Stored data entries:
# # # # # # #

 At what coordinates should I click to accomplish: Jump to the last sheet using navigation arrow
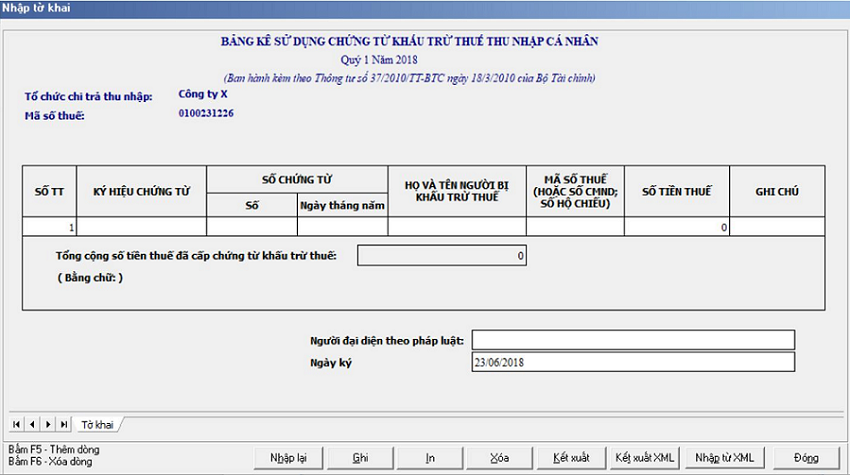(64, 425)
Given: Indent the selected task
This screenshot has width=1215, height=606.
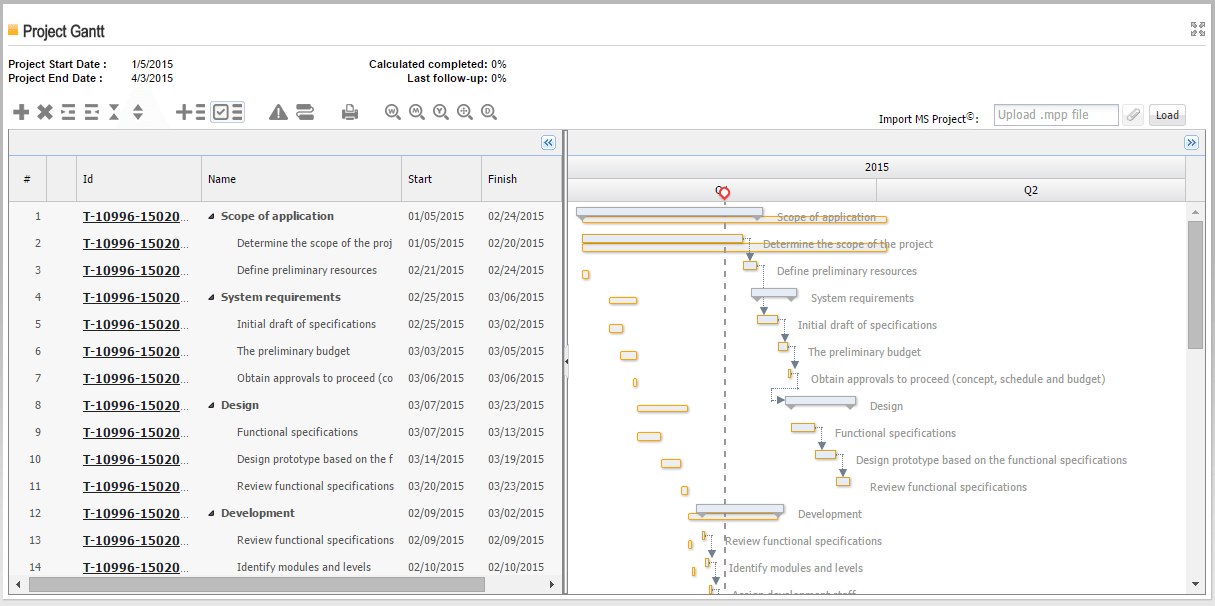Looking at the screenshot, I should (67, 112).
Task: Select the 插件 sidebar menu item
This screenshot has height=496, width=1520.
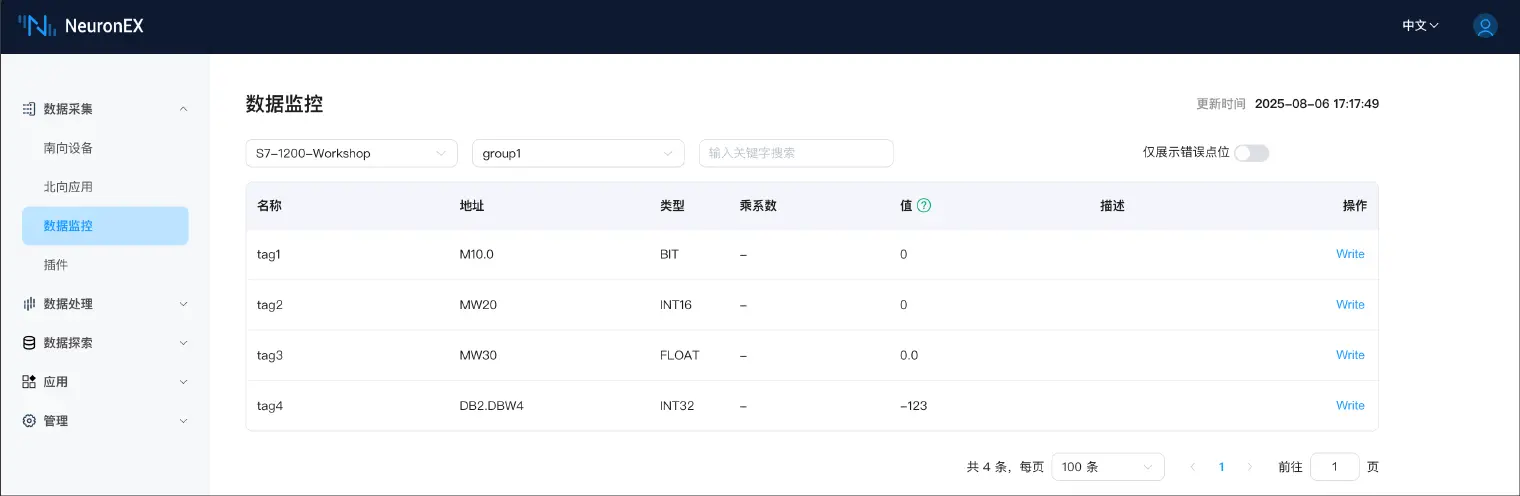Action: pos(56,265)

# # # # # # #

The problem = Each entry is to be given again exactly as it stands, with its pictures removed.

Response to this exercise =
 At what coordinates should I click to accomplish: Jump to the last sheet using navigation arrow
(64, 425)
Given: Indent the selected task
This screenshot has width=1215, height=606.
Looking at the screenshot, I should (67, 112).
Task: Select the 插件 sidebar menu item
This screenshot has height=496, width=1520.
Action: pos(56,265)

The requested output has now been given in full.